Morgan wrote the song after his parents got divorced.

==Music video==
The video for the song, directed by Paul Fedor, features the band playing on a soundstage while three walls behind them display filmstrip slides of people holding opaque rectangles with phrases depicting their inner feelings on them explaining the reason why they feel down, and broken hearted (which is similar to the album cover). Seether arranged for the concept to be implemented on the cover art to Disclaimer. Ten different versions of the album were released, each featuring a photo of a person from the video. According to bassist Dale Stewart:

Seether came up with the idea of the people baring their souls and holding up the signs and we thought it was a good concept. It's kind of like a thread that runs through the whole album, the fragility, or whatever you want to call it, you know in people. People are always screwed up about something. It doesn't matter if they act like they're not as if they're alright. So therefore, there are times where everybody feels a broken heart.

==Appearances==
"Fine Again" was featured on both the 2002 video games Madden 2003 and Nintendo's 1080° Avalanche, and in the 2018 film Boy Erased.

== Track listing ==
- Europe Promo CD (2002)

- All tracks mixed by Jay Baumgardner

- EP (Limited Edition)

- All tracks mixed by Jay Baumgardner

- US (2002) and Europe (2004) Promo CD

- Mixed by Jay Baumgardner

- Australia (2004) Promo CD

- Mixed by Bob Marlette

- Europe and Australia Maxi-Single (2004)

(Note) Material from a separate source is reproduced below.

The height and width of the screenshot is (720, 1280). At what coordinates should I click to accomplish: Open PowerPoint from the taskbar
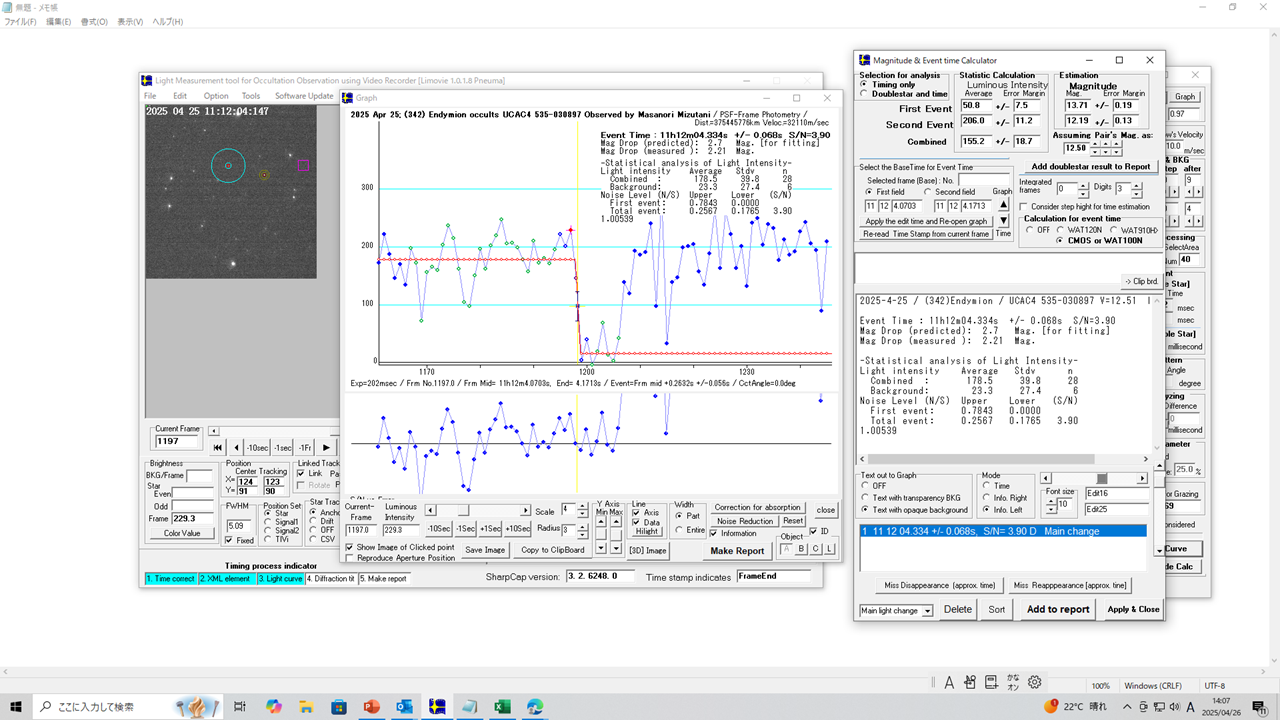(372, 706)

- Tracks 1, 2 mixed by Bob Marlette
- Tracks 3, 4 mixed by Jay Baumgardner
- Fine Again (Video) on Europe CD only

| No. | Title | Length |
|---|---|---|
| 1. | "Fine Again" (Album Version) | 4:04 |
| 2. | "Fine Again" (Acoustic Version) | 4:03 |

| No. | Title | Length |
|---|---|---|
| 1. | "Fine Again" | 4:05 |
| 2. | "Needles" | 3:26 |
| 3. | "Got It Made" | 4:51 |

| No. | Title | Length |
|---|---|---|
| 1. | "Fine Again" | 4:04 |

| No. | Title | Length |
|---|---|---|
| 1. | "Fine Again" |  |

| No. | Title | Length |
|---|---|---|
| 1. | "Fine Again" (New Album Version) | 4:05 |
| 2. | "Take Me Away" | 3:57 |
| 3. | "Hang On" | 3:12 |
| 4. | "Fine Again" (Acoustic Version) | 4:02 |
| 5. | "Fine Again" (Video) | 4:04 |

==Chart positions==

| Chart (2002) | Peak position |
|---|---|
| U.S. Billboard Hot 100 | 61 |
| U.S. Active Rock | 1 |
| U.S. Billboard Hot Mainstream Rock Tracks | 3 |
| U.S. Billboard Hot Modern Rock Tracks | 6 |

== Certifications ==

| Region | Certification | Certified units/sales |
| New Zealand (RMNZ) | Platinum | 30,000^{‡} |
| United States (RIAA) | 2× Platinum | 2,000,000^{‡} |
^{‡} Sales+streaming figures based on certification alone.